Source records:
..............................

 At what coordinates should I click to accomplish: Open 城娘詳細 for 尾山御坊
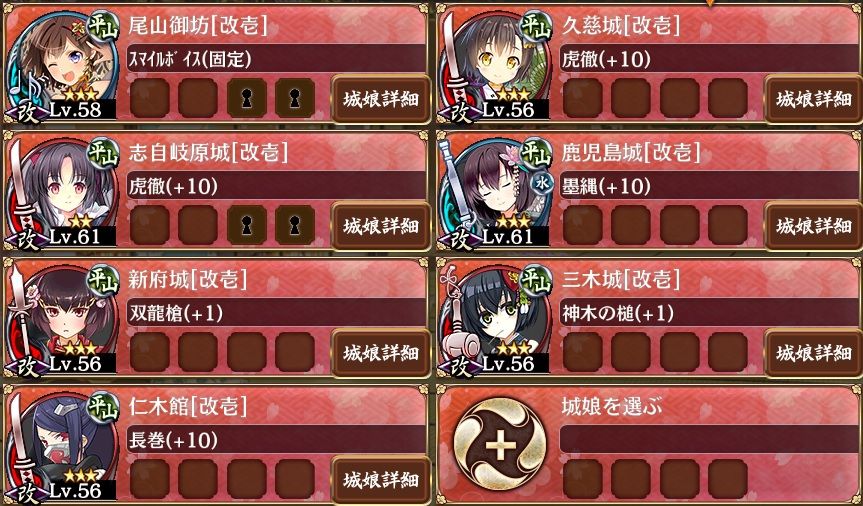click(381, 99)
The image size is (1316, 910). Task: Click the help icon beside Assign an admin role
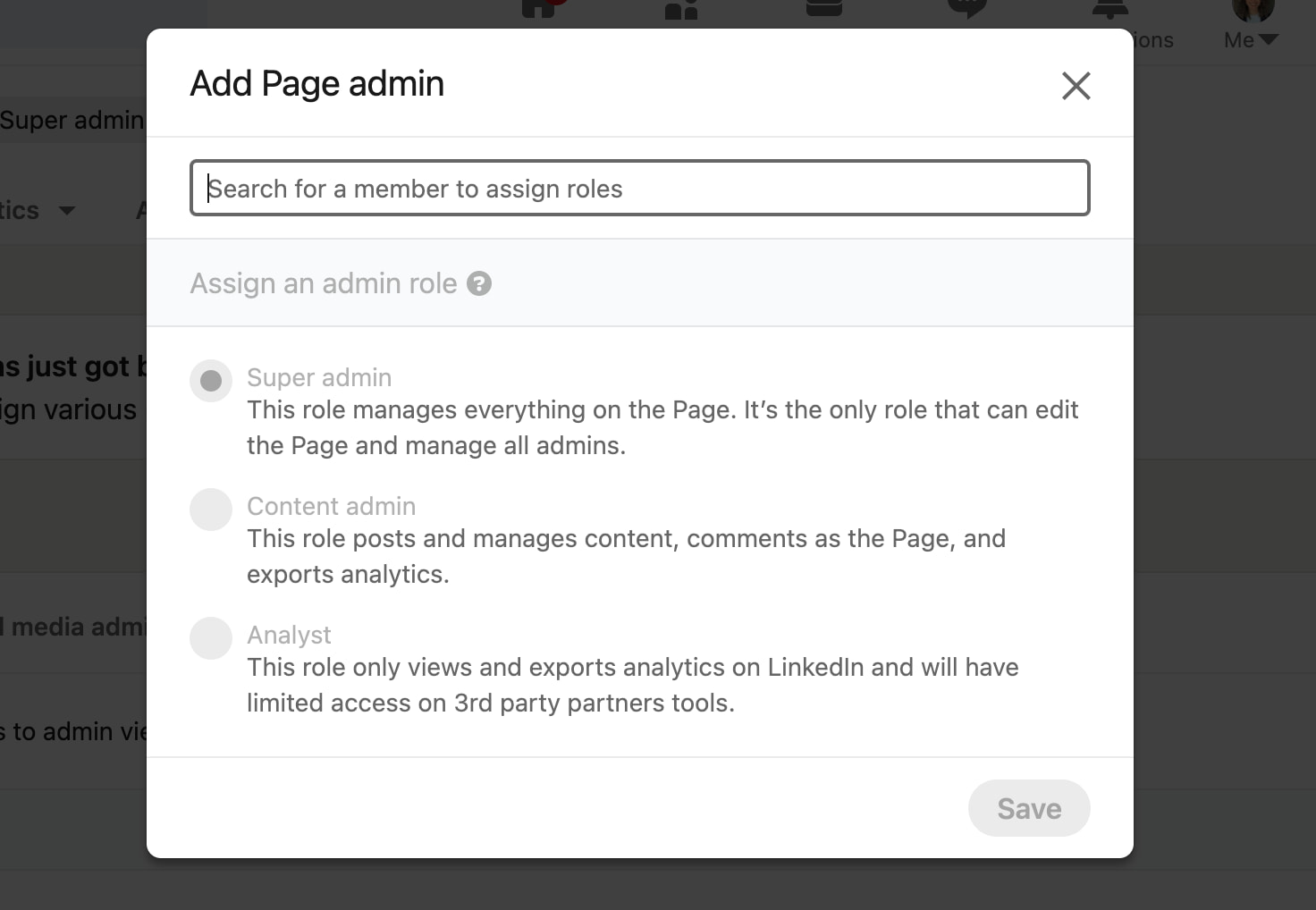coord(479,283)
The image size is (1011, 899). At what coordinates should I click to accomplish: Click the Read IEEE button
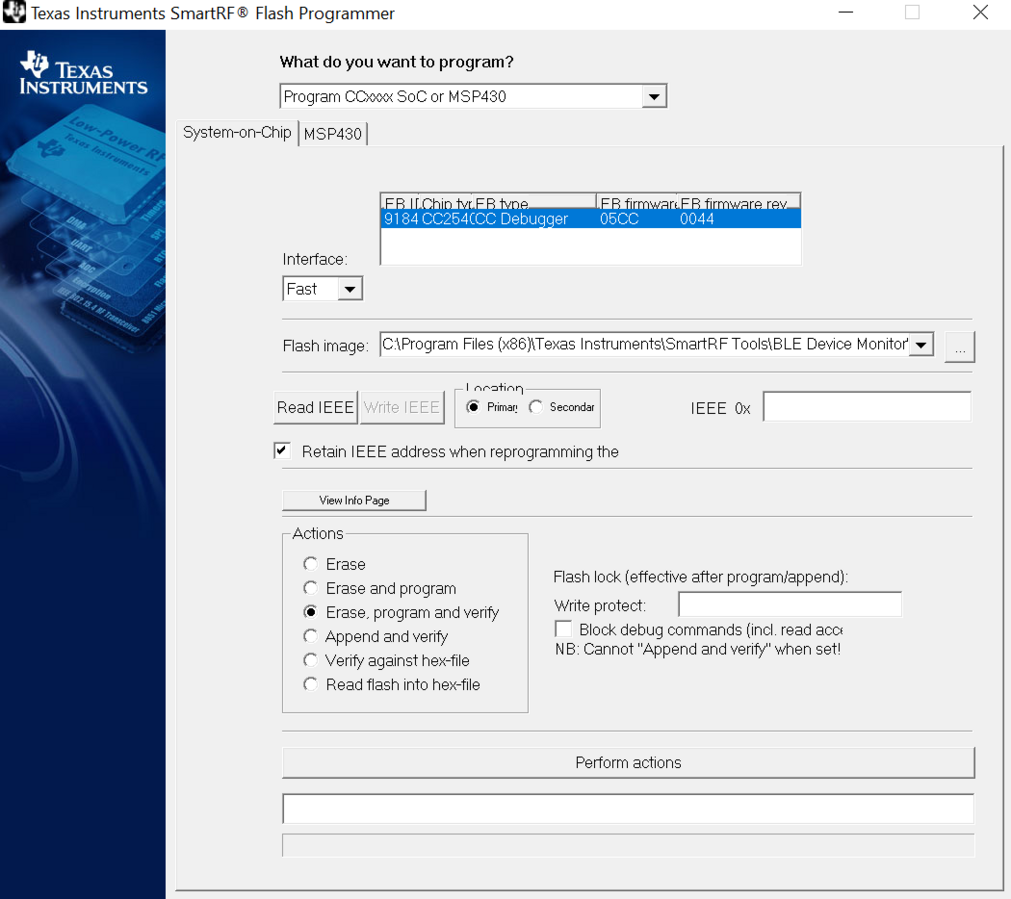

..............................

» **Problem to solve**: Could you set down, exactly as written, every line from the one with "The image size is (1316, 910)." to the end of the data, both ends included? Leave out the pictures.

» **Result of the exercise**:
The image size is (1316, 910). Task: Click the help icon beside Assign an admin role
coord(479,283)
The image size is (1011, 899). At what coordinates should I click to accomplish: Click the Read IEEE button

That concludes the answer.